The Aion back-story in a nutshell: A planet where the sun/god (Aion) is at the center, and the people live on the inside of the 'shell' around it. The world was split in half by war and treachery. One side, the Eloys, live in eternal light, they are beautiful and little changed by time. The other side, the Asmodians, live in shadow and have evolved claws, talons and spinal manes, and darker skin. Both sides fight a more ruthless outside force (The Balur, a draconian/serpentine race) and each other.
Reconciliation between the human factions is certainly impossible, the Eloys attempted peace talks with the Balur, which resulted in the cataclysm that split their world. They blame the failure on Asmodian treachery. The Asmodians blame the cataclysm on the overly trusting Eloys for lowering their world's defenses and inviting in the destructive Balur. Neither Eloys or Asmodian are clearly 'good' nor 'evil', and they display traits of both. There are hints that the Eloys are vaguely more 'lawful' and the Asmodian's embrace 'chaos/anarchy' more, but even that is clearly present in both factions. Artistic styles aside, both factions proceed through the first 10-15 levels doing relatively similar things though in stylistically different environments.
Asmodian for me... I'll definitely be on the dark side. Claws, talons, manes, glowing red eyes, black wings and life in the shadows appeals strongly to my style of play, more so than the Eloys which inhabit a world where you'd expect to find unicorns and butterflies around every corner. When the game releases, my Asmodian characters will live on the USA server that starts with "T" (which rhymes with T which stands for TROUBLE). My Eloys characters will be on the USA server that starts with "V" (for virtue?). Can't have characters of different factions on the same account on the same server. Spies and double agents must get second accounts for that. ;)
Scope, Scale & Levelling: The world feels much smaller than other MMO's (like:WoW, EQ, V:SoH) and there's definitely a sense that one could, in a reasonable amount of time, actually see all of it. Levelling seems is relatively quick, there's still a bit of grinding, (it is an MMORPG after all) but play seems to evolve in nice cohesive and interesting 'chapters' with very clearly optional side-quests/activities rather than scads of contrived unrelated errand quests. The lower levels are very obviously training for the PvP heavy upper levels.
Voice work is nice, though there's definitely a palpable 'hostile/condescension' received from non-player contacts until they warm up to you. (and sometimes not even then).

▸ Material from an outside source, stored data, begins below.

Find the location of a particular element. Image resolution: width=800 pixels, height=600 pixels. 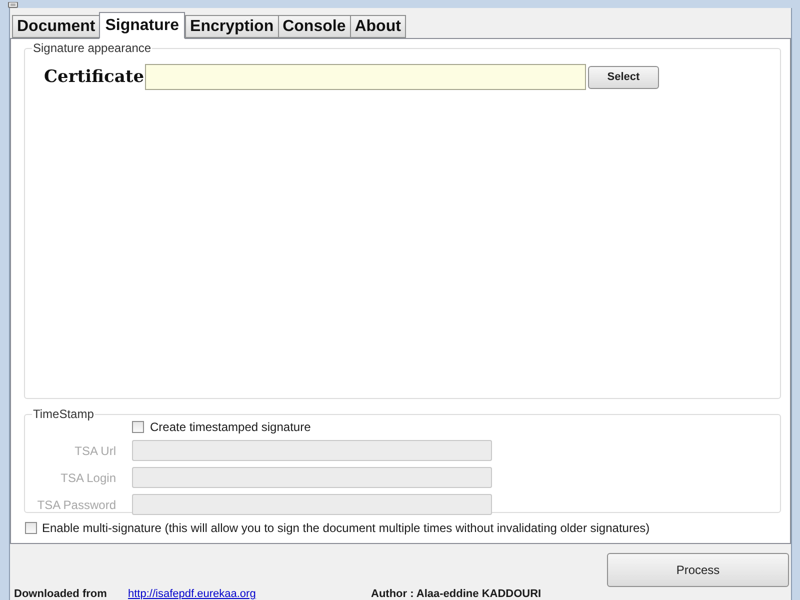

tab: Console is located at coordinates (314, 26).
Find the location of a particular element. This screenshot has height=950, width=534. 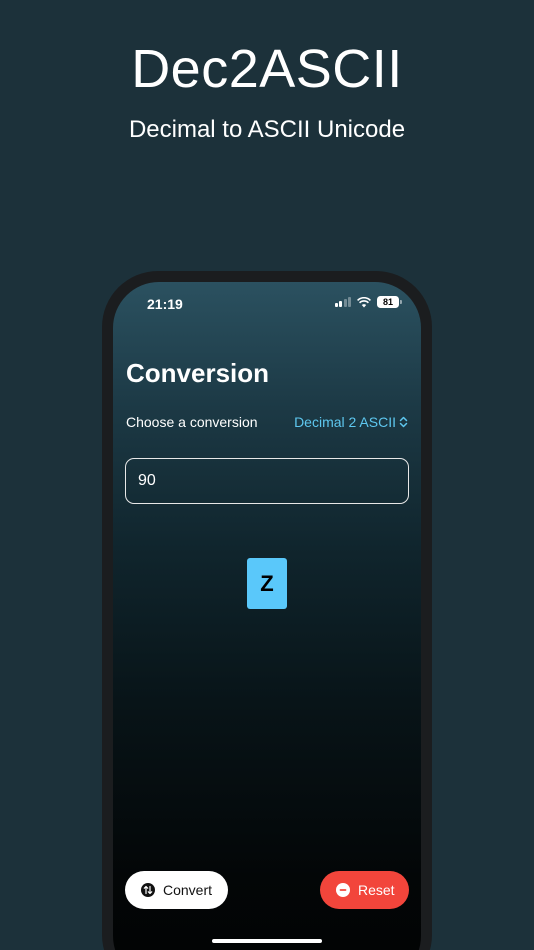

status-icons: 81 is located at coordinates (368, 302).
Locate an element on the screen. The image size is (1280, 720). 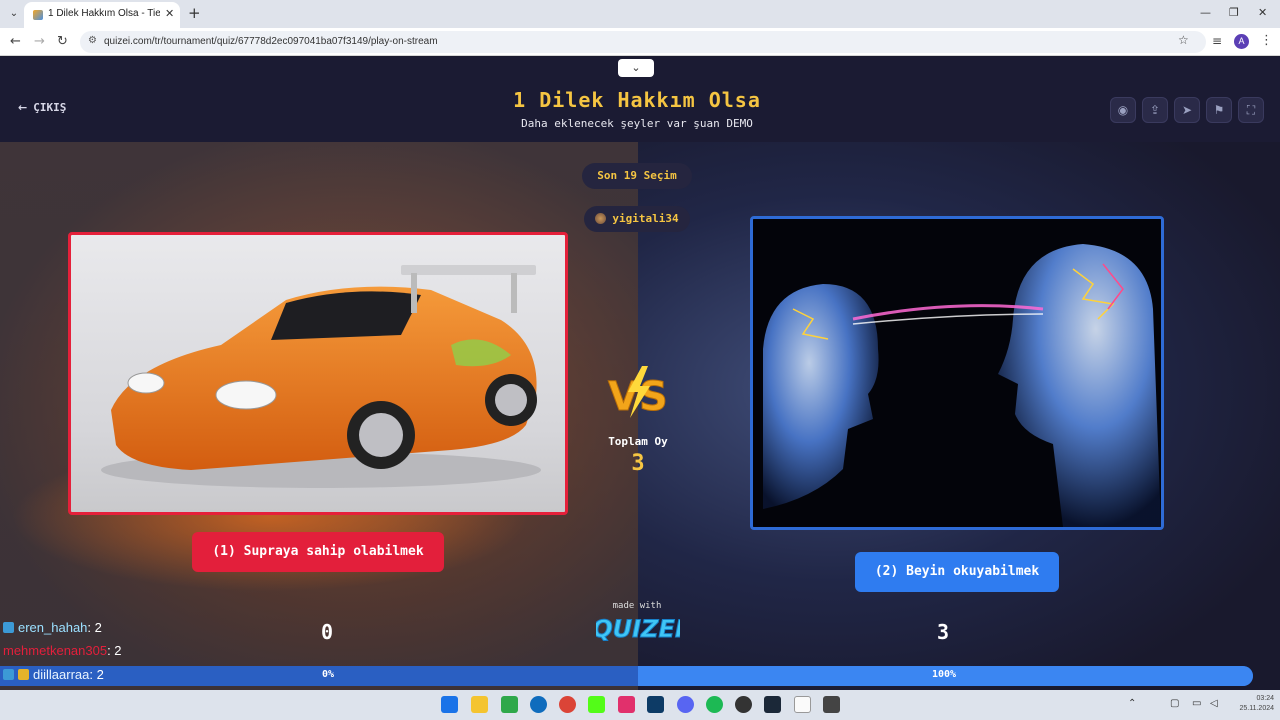
spotify-icon is located at coordinates (714, 704).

Richness: backstory seems packed into everything it seems, random books in homes, libraries, quest-drops and such sometimes evoke cut-scenes and insights into past events. Normally, I tend to blast past that kind of stuff as just 'fluff' in most games... but in Aion I find they really draw me in more than usual. The story/theme/setting/culture/history is very well integrated, internally consistent, and seens well thought out, unlike the random bland/banal/inconsequential/formulaic fluff I typically find stuffed after-the-fact into other MMO's.

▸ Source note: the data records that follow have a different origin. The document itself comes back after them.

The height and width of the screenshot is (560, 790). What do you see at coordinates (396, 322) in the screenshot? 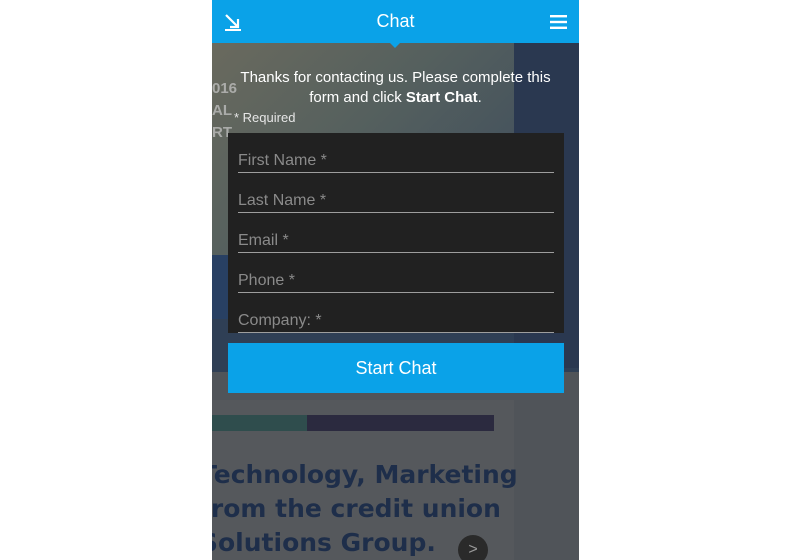
I see `company-field` at bounding box center [396, 322].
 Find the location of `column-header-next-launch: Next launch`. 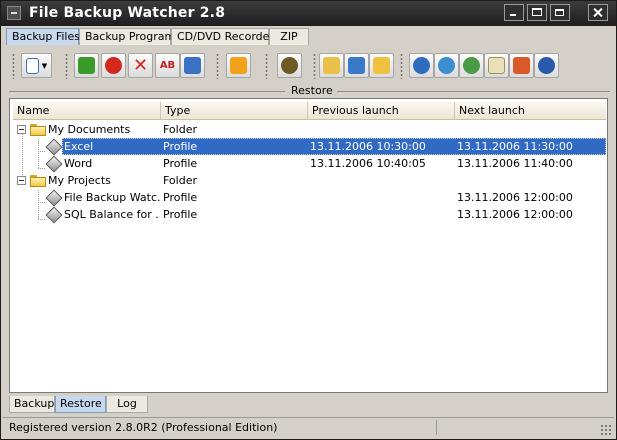

column-header-next-launch: Next launch is located at coordinates (530, 110).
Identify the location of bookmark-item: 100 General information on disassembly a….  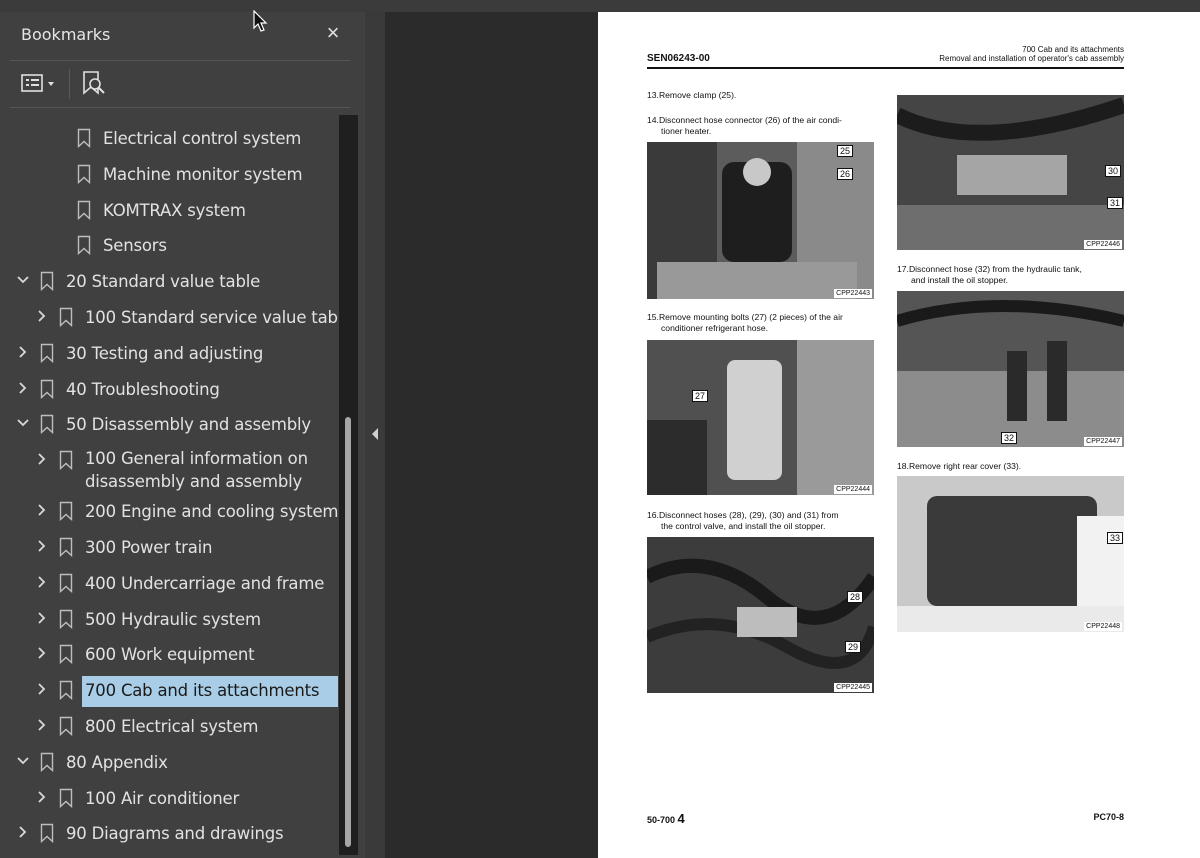
(170, 468).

Character creation is definitely a delight... some of the toons I haven't included here actually resemble various familiar celebrities. Avatars range from sublime to comical, ageless to ancient, petite to ogreish, with subtle nuances that will definitely seperate those with an artistic eye from those with a bit more distorted perspective.
Sadly, my cute mage characters are now headed towards the bitwise equivalent of a black hole... I'll particularly miss Jopsan (the white/gray haired Asmodian sorcerer pictured above), JopsAndon (the dark-haired Eloys spiritmaster pictured above).